The “10 years” claim requires separate scrutiny. The BJD paper reports net grade changes on clinician-assessed wrinkle and firmness scales. No published methodology translating those scale changes into years of apparent age was identified in any independent source. The Boots claims substantiation page describes the basis as “expert grading of appearance of fine lines and wrinkles.” It does not specify how any grade change corresponds to a decade of apparent ageing.

The Night Serum presents a further evidential gap. No7’s April 2025 press release stated the underpinning biopsy study was “due to be published.” As of March 2026, it exists as a bioRxiv preprint — a pre-publication, unreviewed repository. It has not completed peer review.

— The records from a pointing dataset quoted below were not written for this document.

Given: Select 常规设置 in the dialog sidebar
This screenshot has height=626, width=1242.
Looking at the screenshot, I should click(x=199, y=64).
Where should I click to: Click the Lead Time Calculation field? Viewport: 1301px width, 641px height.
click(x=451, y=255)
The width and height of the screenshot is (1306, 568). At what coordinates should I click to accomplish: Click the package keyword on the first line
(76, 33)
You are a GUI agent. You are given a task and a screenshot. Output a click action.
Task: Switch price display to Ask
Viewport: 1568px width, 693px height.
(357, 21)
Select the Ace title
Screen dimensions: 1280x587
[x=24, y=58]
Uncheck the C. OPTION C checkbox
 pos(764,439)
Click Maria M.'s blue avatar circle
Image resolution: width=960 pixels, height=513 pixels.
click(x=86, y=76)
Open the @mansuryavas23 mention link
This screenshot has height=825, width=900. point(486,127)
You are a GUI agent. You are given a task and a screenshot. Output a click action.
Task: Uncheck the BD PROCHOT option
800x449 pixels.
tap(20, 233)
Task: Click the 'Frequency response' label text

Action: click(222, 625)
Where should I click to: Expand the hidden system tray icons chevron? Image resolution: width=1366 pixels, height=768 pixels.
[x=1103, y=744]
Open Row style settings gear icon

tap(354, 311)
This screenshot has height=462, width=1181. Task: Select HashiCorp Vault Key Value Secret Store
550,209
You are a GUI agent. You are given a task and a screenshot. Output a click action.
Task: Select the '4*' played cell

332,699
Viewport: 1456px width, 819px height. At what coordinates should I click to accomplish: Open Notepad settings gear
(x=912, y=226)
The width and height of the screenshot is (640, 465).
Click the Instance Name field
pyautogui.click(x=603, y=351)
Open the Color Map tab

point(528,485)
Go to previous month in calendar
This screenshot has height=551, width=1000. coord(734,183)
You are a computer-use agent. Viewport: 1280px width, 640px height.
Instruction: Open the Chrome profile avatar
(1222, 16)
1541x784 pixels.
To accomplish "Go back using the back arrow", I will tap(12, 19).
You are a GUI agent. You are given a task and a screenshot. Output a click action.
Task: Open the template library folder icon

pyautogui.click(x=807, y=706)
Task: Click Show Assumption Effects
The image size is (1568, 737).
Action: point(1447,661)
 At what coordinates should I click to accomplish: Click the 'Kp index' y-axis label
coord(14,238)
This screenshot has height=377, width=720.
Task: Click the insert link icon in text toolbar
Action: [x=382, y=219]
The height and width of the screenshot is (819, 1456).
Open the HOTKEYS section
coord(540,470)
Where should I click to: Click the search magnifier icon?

The Advertising Standards Authority upheld 18 complaints against a Boots Future Renew TV advert in October 2024. The ruling found it “irresponsible and harmful” due to its light-hearted approach to sun protection. The ASA did not assess whether the “clinically proven to reverse” product claim is adequately substantiated. That question has not been adjudicated.

The word ‘reverse’ carries more evidential weight than the published science supports.

No7’s Pepticology science is genuine and peer-reviewed. The investigation finds the evidence credible but insufficient for the claims built on it. The word “reverse” carries more evidential weight than the published science supports. One claim relies on a 38-person single-blind trial. Another lacks a published age-translation methodology. A third was launched based on a study that had not completed peer review.